1. distribute new package to all servers;
2. run an additional application service on all servers and run some quick tests on each of them to verify proper working;
3. add new application servers to load balancers;
4. upgrade data model to new version (we use postgresql, and this happends in a single db transaction, and remember that our new version x is compatbible with both the current and the previous data model);
5. remove old application services from load balancers;
6. upgrade successful.
If anything goes wrong, we can roll back each of these steps. Note that this whole process, perhaps needless to say, is fully automated.
By running multiple versions inside the load balancer at the same time, and having the requirement that version x + 1 is always compatible with version x, this procedure allows us to seamlessly upgrade to a new version without any downtime.
In most specific cases, there are alternatives to stopping the show during an upgrade. First, you check your backups! Then, there are various strategies. You can make many simple schema changes while the system is running. Or put the DB in read-only mode and still mostly manage to serve pages -- perhaps with an occasional HTTP 503, so hopefully that's okay -- during your upgrade.
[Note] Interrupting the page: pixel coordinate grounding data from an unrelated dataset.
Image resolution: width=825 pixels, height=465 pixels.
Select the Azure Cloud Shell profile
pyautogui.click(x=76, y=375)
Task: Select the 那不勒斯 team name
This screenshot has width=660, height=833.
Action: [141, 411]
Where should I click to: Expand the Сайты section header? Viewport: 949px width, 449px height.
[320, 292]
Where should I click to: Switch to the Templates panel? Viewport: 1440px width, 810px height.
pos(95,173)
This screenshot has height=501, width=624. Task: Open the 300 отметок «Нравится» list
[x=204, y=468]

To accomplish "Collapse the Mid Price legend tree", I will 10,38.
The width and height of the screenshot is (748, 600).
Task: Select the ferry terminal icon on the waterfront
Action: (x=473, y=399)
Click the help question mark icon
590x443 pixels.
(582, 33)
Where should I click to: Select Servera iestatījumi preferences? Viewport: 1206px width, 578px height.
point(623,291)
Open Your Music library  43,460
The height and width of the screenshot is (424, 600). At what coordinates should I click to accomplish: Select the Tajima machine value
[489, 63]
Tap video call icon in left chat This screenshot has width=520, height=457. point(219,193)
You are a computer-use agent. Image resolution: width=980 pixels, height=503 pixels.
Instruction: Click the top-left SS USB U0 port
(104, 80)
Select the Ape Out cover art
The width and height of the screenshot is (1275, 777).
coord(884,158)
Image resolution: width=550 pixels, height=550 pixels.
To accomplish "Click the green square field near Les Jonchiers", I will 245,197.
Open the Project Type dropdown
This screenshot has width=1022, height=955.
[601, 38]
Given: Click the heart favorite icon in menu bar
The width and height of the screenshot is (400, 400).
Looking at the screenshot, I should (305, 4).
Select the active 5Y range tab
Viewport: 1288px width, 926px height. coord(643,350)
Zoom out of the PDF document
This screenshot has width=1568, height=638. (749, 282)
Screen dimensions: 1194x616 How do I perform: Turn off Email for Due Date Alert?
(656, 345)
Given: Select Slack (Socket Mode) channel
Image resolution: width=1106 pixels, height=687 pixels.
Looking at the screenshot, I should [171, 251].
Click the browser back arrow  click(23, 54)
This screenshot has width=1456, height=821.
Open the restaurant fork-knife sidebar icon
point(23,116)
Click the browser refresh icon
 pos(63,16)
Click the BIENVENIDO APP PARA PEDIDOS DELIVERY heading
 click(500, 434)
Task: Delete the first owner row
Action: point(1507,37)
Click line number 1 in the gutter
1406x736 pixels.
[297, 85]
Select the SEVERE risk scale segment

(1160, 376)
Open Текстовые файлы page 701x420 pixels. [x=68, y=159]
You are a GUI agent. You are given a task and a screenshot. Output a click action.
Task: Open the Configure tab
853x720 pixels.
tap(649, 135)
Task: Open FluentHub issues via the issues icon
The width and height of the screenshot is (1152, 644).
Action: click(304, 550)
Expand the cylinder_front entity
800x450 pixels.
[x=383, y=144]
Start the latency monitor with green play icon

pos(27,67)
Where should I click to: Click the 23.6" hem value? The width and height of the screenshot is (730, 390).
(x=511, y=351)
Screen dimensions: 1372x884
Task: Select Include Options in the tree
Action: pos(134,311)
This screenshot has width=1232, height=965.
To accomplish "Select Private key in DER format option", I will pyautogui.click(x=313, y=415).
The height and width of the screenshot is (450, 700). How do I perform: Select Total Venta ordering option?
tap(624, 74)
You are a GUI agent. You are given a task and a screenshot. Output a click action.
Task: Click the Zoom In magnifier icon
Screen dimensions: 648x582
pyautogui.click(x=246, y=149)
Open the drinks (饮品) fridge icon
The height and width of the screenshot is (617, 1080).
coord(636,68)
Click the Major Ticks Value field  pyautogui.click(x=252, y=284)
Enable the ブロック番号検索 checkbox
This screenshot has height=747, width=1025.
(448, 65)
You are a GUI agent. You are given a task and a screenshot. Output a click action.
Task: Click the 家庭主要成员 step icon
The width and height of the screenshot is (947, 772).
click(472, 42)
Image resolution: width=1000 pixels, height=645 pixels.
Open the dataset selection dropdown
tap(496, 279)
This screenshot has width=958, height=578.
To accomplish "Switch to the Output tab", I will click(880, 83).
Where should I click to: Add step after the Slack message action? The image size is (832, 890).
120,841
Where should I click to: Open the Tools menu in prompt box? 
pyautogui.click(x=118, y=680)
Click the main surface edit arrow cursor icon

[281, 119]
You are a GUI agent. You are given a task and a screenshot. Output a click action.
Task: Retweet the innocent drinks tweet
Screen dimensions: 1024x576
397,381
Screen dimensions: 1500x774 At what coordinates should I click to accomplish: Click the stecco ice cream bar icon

Or phase in changes over several releases, carefully architecting for backward compatibility. Or bring up a parallel system and gradually migrate active users to it. Depending on what you're doing, you may find yourself having to write a special upgrade script that migrates old formats to new formats, or even using database triggers to keep "old" and "new"-format tables in sync during the transition. A well-constrained database may help keep things sensible during the transition -- or, you may have to drop half of your supposedly-sensible constraints just to make the transition work.
Moral: Even if you know exactly what you're doing, live updates are more work: More planning, more code, more infrastructure, and/or more stress. In many real-world cases, you should just take the system down for a minute. Focus your engineering effort on making sure that "minute" is as short as possible, and in making sure that you can detect problems and roll back as quickly as possible.
> the general answer is "don't change the database
> structure of a database that's serving live traffic:
> You'll never enumerate all the things that could
> possibly go wrong."
"Don't do it" is not really an answer.
> Or put the DB in read-only mode and still mostly
> manage to serve pages
The reason there aren't a lot of general-purpose walkthroughs is that there is no general case.
The closest thing we have to a general-purpose solution is: Take the system down, do the upgrade, put the system back up. But, yes, this is often not a very good answer. It is often a lousy and expensive answer. In which case you hire engineers to build a better strategy. And I can't tell you, dear reader, what that better strategy is going to be, because it's different from case to case, and I don't know what your problem is.
And, yes, of course you shouldn't use the sloppy strategies on your financial-transaction processing app. Just as you probably shouldn't spend three engineer-weeks designing a complex zero-uptime rollout strategy for your blog comment system.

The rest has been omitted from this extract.